Excerpts from a dataset:

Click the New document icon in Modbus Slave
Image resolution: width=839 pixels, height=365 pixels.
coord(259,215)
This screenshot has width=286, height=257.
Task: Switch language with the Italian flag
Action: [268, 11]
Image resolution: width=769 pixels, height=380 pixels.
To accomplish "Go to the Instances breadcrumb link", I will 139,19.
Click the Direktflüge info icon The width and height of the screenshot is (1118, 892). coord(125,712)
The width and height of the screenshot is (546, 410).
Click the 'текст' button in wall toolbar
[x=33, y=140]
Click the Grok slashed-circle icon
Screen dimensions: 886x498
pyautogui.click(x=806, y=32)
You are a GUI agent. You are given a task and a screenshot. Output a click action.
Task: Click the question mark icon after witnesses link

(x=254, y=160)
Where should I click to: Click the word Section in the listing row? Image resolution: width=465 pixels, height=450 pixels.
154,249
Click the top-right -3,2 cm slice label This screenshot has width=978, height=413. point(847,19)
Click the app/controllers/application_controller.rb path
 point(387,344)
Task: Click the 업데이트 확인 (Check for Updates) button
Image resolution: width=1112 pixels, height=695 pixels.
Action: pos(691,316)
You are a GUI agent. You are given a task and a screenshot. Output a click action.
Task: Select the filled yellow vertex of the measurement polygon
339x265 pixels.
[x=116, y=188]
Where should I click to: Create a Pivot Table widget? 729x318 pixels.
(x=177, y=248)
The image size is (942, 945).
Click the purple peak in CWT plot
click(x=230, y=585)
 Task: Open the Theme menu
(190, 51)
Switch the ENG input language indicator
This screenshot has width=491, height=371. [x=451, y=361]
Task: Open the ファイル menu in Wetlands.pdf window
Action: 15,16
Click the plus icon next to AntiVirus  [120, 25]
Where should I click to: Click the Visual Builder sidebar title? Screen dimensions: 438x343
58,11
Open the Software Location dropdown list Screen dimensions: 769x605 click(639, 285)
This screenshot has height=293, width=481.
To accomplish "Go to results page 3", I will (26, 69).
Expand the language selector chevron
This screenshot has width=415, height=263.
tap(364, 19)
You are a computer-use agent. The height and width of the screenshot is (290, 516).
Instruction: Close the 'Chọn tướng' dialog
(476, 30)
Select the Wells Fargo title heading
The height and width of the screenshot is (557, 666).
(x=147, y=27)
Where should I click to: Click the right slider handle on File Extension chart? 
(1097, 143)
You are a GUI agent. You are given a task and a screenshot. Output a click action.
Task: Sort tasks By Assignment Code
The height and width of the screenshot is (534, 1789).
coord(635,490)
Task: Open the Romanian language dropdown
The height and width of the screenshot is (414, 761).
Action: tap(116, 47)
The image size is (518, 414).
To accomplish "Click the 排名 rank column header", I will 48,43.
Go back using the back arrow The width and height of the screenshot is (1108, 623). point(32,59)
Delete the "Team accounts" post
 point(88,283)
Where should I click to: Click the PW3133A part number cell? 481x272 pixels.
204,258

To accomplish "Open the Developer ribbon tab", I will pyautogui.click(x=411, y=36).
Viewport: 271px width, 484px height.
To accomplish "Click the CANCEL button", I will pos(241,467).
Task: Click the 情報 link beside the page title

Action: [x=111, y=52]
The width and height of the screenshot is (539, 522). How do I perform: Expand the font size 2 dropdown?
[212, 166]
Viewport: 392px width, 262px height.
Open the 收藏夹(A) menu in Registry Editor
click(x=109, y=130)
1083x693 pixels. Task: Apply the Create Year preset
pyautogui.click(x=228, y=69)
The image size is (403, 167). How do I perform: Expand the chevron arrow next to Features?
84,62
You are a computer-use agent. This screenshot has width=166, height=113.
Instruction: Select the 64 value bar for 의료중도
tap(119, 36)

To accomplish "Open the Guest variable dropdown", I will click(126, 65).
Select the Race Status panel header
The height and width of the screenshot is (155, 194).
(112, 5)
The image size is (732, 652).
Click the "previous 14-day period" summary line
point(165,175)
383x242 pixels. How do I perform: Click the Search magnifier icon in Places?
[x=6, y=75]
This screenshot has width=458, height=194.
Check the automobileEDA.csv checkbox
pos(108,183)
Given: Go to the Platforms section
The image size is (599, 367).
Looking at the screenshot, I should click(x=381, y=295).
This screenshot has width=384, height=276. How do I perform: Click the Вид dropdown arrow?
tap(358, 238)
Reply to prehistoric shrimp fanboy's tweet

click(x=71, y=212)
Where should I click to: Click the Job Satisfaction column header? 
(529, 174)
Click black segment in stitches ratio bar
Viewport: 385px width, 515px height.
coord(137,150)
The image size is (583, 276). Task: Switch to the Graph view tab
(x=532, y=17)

WHAT TO PRODUCE
Please return all lines from the records that hold the word "computer".

SOLUTION FOR THIS TASK
You are a computer-use agent. The height and width of the screenshot is (290, 516).
You are a computer-use agent. This screenshot has width=166, height=113.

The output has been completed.